The interaction of Pd atoms and dimers with the (110) surface of TiO 2 has been studied by means of gradient corrected density functional theory (DFT) calculations. (TiO 2) n ( n=3–15) clusters have been used to simulate the surface of rutile. The role of embedding in point charges and total ion model potentials has been analyzed in detail. Adsorption sites along the protruding oxygen and the basal five-fold coordinated Ti rows have been compared. A considerable stability of the results versus cluster size has been achieved. At low coverage we found a preference for Pd adsorption on the two-fold coordinated protruding oxygens where the bond strength is about 1 eV. Considerable adhesion is found also along the Ti rows, with interaction energies of 0.5–0.6 eV. A coverage of 0.25 monolayers (ML) of Pd has been simulated by performing periodic supercell DFT calculations.

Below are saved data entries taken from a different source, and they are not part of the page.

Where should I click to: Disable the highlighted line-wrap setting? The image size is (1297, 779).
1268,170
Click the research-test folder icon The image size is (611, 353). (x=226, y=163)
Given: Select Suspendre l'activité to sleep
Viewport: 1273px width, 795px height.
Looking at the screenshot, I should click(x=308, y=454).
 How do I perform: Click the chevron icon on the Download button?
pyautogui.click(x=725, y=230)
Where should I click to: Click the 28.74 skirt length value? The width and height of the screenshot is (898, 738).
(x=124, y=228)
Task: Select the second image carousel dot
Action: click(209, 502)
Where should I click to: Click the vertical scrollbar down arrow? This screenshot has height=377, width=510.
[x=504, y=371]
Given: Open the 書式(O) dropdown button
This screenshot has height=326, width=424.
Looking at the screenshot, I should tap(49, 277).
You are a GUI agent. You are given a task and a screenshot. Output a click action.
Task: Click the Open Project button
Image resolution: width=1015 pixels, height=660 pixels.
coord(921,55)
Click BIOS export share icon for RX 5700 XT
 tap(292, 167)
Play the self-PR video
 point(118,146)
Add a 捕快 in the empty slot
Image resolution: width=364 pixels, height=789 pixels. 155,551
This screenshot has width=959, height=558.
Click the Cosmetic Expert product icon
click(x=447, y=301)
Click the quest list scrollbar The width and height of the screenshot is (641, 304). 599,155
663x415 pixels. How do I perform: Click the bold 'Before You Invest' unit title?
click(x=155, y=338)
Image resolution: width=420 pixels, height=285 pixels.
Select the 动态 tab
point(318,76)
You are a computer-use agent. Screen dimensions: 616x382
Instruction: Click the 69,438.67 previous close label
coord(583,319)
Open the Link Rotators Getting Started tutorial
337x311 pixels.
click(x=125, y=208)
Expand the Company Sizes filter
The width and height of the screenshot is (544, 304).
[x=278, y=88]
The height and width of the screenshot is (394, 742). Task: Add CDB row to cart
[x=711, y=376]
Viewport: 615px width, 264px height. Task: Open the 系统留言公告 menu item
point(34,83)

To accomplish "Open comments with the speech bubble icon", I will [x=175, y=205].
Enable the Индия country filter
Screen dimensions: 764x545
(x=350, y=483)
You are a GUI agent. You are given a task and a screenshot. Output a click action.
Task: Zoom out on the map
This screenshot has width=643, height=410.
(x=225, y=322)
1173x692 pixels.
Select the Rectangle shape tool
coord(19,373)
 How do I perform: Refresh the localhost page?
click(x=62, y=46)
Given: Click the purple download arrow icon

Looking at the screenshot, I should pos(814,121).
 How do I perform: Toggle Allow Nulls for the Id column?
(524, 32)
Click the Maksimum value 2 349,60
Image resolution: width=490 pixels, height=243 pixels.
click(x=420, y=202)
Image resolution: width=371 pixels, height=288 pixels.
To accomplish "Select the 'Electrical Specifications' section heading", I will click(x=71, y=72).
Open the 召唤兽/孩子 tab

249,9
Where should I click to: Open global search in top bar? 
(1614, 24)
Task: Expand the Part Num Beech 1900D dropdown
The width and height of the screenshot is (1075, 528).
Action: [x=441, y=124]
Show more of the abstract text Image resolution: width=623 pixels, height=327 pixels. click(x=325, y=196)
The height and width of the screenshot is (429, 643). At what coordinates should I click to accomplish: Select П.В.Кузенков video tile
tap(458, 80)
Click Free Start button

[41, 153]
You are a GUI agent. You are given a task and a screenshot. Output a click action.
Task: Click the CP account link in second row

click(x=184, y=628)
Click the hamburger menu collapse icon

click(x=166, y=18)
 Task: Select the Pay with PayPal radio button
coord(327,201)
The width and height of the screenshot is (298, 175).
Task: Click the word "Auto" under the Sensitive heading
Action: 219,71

In this case there is an indication for a similar stability of the two sites, with the Ti rows slightly preferred. Adsorbate-induced reconstructions are not included in these models. Pd dimers adsorbed on the TiO 2 surface lose most of the Pd–Pd interaction due to the relatively strong bond with the substrate. Adsorption of a CO molecule on the supported Pd dimers shows that the major effect of the bond at the interface is not a modification of the ability of the metal to donate electrons to CO but that of preventing a polarization of the metal electrons away from the CO molecule, thus increasing the Pauli repulsion contribution to the CO–Pd bonding.